Stored data
────────────────────────────────────────

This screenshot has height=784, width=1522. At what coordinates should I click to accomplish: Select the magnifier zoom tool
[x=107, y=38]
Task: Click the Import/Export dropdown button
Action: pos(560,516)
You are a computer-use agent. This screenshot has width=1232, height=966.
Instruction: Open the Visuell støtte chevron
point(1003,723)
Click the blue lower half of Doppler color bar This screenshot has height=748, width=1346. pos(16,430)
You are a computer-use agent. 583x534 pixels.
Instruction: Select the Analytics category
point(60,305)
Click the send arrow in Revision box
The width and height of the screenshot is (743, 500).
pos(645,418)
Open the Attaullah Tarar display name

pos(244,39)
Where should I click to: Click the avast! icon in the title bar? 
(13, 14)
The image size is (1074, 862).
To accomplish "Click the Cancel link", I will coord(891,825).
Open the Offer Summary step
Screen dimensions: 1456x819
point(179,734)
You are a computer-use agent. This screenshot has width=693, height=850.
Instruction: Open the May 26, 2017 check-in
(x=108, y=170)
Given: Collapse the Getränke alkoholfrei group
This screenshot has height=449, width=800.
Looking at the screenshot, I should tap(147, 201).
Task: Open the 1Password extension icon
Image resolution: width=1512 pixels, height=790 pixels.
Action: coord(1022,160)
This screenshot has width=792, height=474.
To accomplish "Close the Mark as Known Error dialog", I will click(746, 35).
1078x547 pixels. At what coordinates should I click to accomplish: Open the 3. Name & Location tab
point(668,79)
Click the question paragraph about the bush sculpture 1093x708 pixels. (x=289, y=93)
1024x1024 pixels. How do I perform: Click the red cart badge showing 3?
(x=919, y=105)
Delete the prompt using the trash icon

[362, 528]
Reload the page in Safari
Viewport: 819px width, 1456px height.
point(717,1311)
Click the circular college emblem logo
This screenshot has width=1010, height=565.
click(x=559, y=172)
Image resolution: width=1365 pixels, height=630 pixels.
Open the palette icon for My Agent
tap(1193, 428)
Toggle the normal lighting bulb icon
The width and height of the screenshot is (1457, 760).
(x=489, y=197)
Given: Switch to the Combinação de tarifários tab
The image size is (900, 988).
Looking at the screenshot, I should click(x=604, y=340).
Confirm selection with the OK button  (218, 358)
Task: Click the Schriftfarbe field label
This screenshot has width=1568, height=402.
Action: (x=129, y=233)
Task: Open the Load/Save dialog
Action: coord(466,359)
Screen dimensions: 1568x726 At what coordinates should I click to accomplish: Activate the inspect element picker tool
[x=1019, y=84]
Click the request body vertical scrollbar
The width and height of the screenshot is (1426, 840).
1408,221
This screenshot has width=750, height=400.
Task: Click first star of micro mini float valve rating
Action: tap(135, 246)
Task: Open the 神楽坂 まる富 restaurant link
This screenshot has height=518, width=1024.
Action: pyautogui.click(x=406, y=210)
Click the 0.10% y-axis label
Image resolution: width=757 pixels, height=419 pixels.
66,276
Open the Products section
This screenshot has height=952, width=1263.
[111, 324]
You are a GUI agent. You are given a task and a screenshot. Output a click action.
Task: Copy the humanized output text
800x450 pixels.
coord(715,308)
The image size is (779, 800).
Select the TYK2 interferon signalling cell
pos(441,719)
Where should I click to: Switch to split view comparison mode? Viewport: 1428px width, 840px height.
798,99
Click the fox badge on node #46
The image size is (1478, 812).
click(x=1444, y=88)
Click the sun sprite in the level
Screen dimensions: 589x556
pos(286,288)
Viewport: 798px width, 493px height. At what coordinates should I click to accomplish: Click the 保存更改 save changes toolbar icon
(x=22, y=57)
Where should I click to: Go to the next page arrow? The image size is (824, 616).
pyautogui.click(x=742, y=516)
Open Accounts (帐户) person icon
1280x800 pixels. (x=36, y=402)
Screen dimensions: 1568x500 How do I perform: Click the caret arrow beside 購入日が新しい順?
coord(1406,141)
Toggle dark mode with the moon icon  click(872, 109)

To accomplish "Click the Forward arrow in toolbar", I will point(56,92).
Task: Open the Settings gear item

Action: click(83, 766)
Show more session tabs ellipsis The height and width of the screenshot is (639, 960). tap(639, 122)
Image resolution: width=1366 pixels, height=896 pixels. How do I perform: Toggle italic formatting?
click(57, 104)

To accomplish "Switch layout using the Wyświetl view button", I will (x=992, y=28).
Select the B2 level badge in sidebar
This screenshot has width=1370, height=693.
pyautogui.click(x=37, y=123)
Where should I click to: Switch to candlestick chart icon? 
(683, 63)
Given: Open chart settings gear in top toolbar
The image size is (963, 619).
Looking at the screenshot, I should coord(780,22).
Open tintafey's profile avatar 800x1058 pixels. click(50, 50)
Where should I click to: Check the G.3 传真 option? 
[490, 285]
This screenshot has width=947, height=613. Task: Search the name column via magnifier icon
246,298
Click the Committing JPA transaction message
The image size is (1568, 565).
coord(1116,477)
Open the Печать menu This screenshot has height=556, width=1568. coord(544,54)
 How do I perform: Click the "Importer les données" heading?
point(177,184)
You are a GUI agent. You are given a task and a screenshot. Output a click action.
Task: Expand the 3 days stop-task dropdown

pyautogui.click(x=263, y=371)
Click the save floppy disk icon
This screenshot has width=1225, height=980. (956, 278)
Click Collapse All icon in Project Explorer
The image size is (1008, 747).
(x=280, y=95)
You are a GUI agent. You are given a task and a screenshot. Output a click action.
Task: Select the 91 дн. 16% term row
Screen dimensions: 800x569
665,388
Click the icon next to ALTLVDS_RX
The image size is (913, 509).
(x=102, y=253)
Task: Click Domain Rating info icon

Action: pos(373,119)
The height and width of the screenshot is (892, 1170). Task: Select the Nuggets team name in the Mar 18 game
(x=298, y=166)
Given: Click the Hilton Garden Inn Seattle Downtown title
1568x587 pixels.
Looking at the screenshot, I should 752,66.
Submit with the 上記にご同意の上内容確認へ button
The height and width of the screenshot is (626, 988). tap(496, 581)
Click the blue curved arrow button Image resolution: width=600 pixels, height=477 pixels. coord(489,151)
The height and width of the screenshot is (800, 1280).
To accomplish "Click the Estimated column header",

────────────────────────────────────────

▶ [Instructions for the task]: Each line of the data above is to be set down exactly.

▶ [Response]:
This screenshot has height=784, width=1522. At what coordinates should I click to accomplish: Select the magnifier zoom tool
[x=107, y=38]
Task: Click the Import/Export dropdown button
Action: pos(560,516)
You are a computer-use agent. This screenshot has width=1232, height=966.
Instruction: Open the Visuell støtte chevron
point(1003,723)
Click the blue lower half of Doppler color bar This screenshot has height=748, width=1346. pos(16,430)
You are a computer-use agent. 583x534 pixels.
Instruction: Select the Analytics category
point(60,305)
Click the send arrow in Revision box
The width and height of the screenshot is (743, 500).
pos(645,418)
Open the Attaullah Tarar display name

pos(244,39)
Where should I click to: Click the avast! icon in the title bar? 
(13, 14)
The image size is (1074, 862).
To accomplish "Click the Cancel link", I will coord(891,825).
Open the Offer Summary step
Screen dimensions: 1456x819
point(179,734)
You are a computer-use agent. This screenshot has width=693, height=850.
Instruction: Open the May 26, 2017 check-in
(x=108, y=170)
Given: Collapse the Getränke alkoholfrei group
This screenshot has height=449, width=800.
Looking at the screenshot, I should tap(147, 201).
Task: Open the 1Password extension icon
Image resolution: width=1512 pixels, height=790 pixels.
Action: coord(1022,160)
This screenshot has width=792, height=474.
To accomplish "Close the Mark as Known Error dialog", I will click(746, 35).
1078x547 pixels. At what coordinates should I click to accomplish: Open the 3. Name & Location tab
point(668,79)
Click the question paragraph about the bush sculpture 1093x708 pixels. (x=289, y=93)
1024x1024 pixels. How do I perform: Click the red cart badge showing 3?
(x=919, y=105)
Delete the prompt using the trash icon

[362, 528]
Reload the page in Safari
Viewport: 819px width, 1456px height.
point(717,1311)
Click the circular college emblem logo
This screenshot has width=1010, height=565.
click(x=559, y=172)
Image resolution: width=1365 pixels, height=630 pixels.
Open the palette icon for My Agent
tap(1193, 428)
Toggle the normal lighting bulb icon
The width and height of the screenshot is (1457, 760).
(x=489, y=197)
Given: Switch to the Combinação de tarifários tab
The image size is (900, 988).
Looking at the screenshot, I should click(x=604, y=340).
Confirm selection with the OK button  (218, 358)
Task: Click the Schriftfarbe field label
This screenshot has width=1568, height=402.
Action: (x=129, y=233)
Task: Open the Load/Save dialog
Action: coord(466,359)
Screen dimensions: 1568x726 At what coordinates should I click to accomplish: Activate the inspect element picker tool
[x=1019, y=84]
Click the request body vertical scrollbar
The width and height of the screenshot is (1426, 840).
1408,221
This screenshot has width=750, height=400.
Task: Click first star of micro mini float valve rating
Action: tap(135, 246)
Task: Open the 神楽坂 まる富 restaurant link
This screenshot has height=518, width=1024.
Action: pyautogui.click(x=406, y=210)
Click the 0.10% y-axis label
Image resolution: width=757 pixels, height=419 pixels.
66,276
Open the Products section
This screenshot has height=952, width=1263.
[111, 324]
You are a GUI agent. You are given a task and a screenshot. Output a click action.
Task: Copy the humanized output text
800x450 pixels.
coord(715,308)
The image size is (779, 800).
Select the TYK2 interferon signalling cell
pos(441,719)
Where should I click to: Switch to split view comparison mode? Viewport: 1428px width, 840px height.
798,99
Click the fox badge on node #46
The image size is (1478, 812).
click(x=1444, y=88)
Click the sun sprite in the level
Screen dimensions: 589x556
pos(286,288)
Viewport: 798px width, 493px height. At what coordinates should I click to accomplish: Click the 保存更改 save changes toolbar icon
(x=22, y=57)
Where should I click to: Go to the next page arrow? The image size is (824, 616).
pyautogui.click(x=742, y=516)
Open Accounts (帐户) person icon
1280x800 pixels. (x=36, y=402)
Screen dimensions: 1568x500 How do I perform: Click the caret arrow beside 購入日が新しい順?
coord(1406,141)
Toggle dark mode with the moon icon  click(872, 109)

To accomplish "Click the Forward arrow in toolbar", I will point(56,92).
Task: Open the Settings gear item

Action: click(83, 766)
Show more session tabs ellipsis The height and width of the screenshot is (639, 960). tap(639, 122)
Image resolution: width=1366 pixels, height=896 pixels. How do I perform: Toggle italic formatting?
click(57, 104)

To accomplish "Switch layout using the Wyświetl view button", I will (x=992, y=28).
Select the B2 level badge in sidebar
This screenshot has width=1370, height=693.
pyautogui.click(x=37, y=123)
Where should I click to: Switch to candlestick chart icon? 
(683, 63)
Given: Open chart settings gear in top toolbar
The image size is (963, 619).
Looking at the screenshot, I should coord(780,22).
Open tintafey's profile avatar 800x1058 pixels. click(50, 50)
Where should I click to: Check the G.3 传真 option? 
[490, 285]
This screenshot has width=947, height=613. Task: Search the name column via magnifier icon
246,298
Click the Committing JPA transaction message
The image size is (1568, 565).
coord(1116,477)
Open the Печать menu This screenshot has height=556, width=1568. coord(544,54)
 How do I perform: Click the "Importer les données" heading?
point(177,184)
You are a GUI agent. You are given a task and a screenshot. Output a click action.
Task: Expand the 3 days stop-task dropdown

pyautogui.click(x=263, y=371)
Click the save floppy disk icon
This screenshot has width=1225, height=980. (956, 278)
Click Collapse All icon in Project Explorer
The image size is (1008, 747).
(x=280, y=95)
You are a GUI agent. You are given a task and a screenshot. Output a click action.
Task: Select the 91 дн. 16% term row
Screen dimensions: 800x569
665,388
Click the icon next to ALTLVDS_RX
The image size is (913, 509).
(x=102, y=253)
Task: Click Domain Rating info icon

Action: pos(373,119)
The height and width of the screenshot is (892, 1170). Task: Select the Nuggets team name in the Mar 18 game
(x=298, y=166)
Given: Click the Hilton Garden Inn Seattle Downtown title
1568x587 pixels.
Looking at the screenshot, I should 752,66.
Submit with the 上記にご同意の上内容確認へ button
The height and width of the screenshot is (626, 988). tap(496, 581)
Click the blue curved arrow button Image resolution: width=600 pixels, height=477 pixels. coord(489,151)
The height and width of the screenshot is (800, 1280).
To accomplish "Click the Estimated column header",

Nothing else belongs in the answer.